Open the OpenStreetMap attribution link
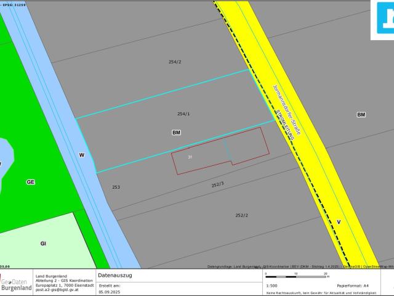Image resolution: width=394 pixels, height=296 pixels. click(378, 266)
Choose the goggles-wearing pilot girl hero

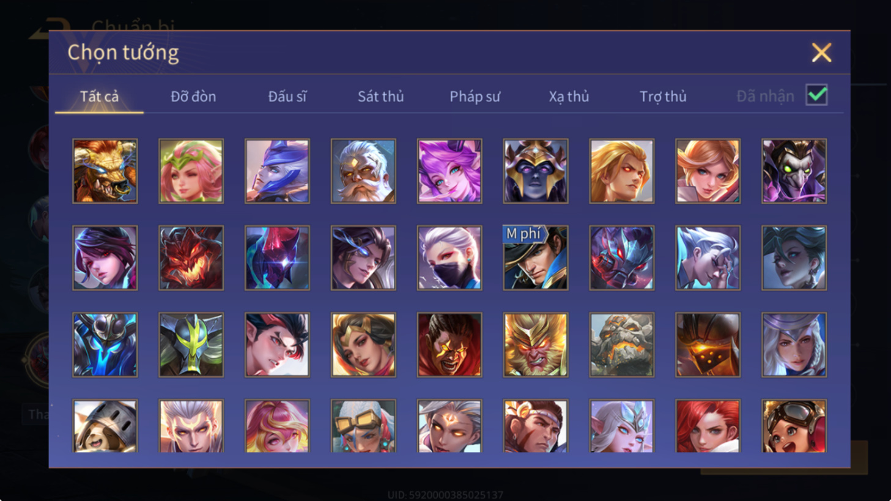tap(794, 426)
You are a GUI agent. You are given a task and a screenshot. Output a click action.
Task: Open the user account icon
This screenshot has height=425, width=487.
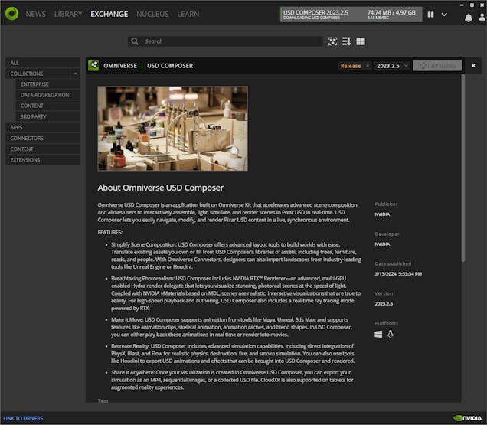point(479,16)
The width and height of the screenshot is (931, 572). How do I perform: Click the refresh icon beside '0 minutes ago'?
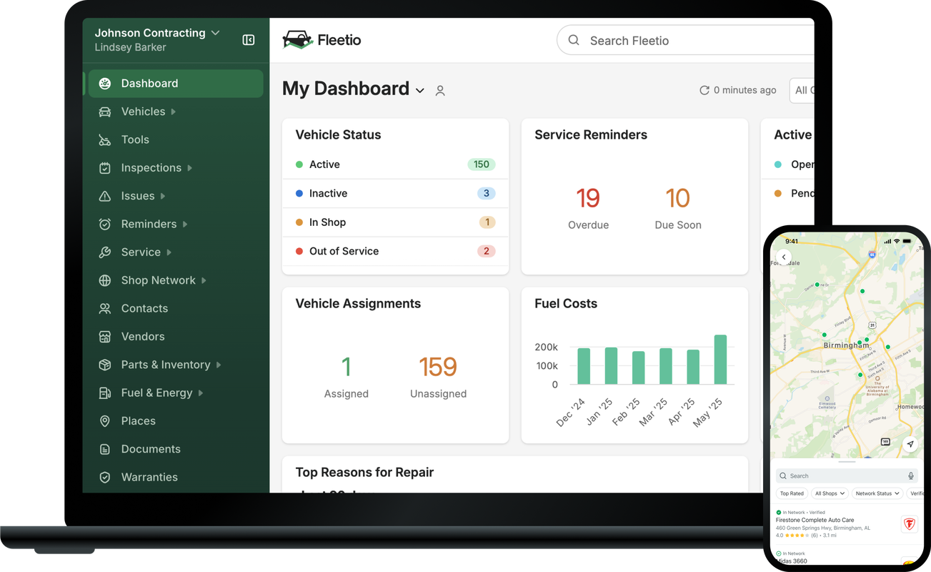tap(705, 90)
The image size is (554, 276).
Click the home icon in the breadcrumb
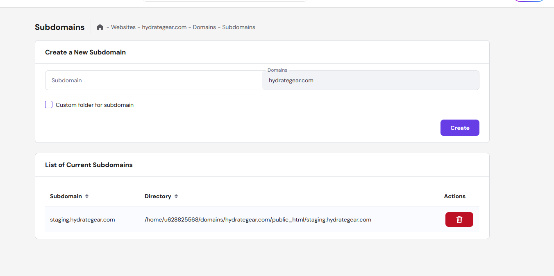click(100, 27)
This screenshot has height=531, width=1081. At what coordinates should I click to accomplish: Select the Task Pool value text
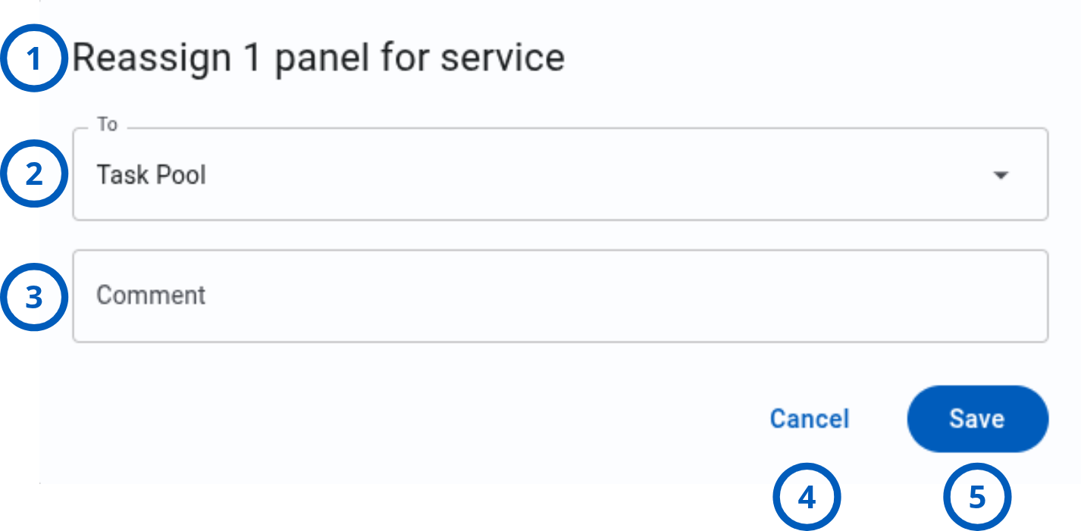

Work request>
All lines between the one that contains "Click the home icon in the breadcrumb" and the end of the records above, both included, are to be returned exactly as they stand, except for pictures, which are omitted.

Written response>
Click the home icon in the breadcrumb
click(100, 27)
This screenshot has height=531, width=1081. At what coordinates should I click to accomplish: Select the Task Pool value text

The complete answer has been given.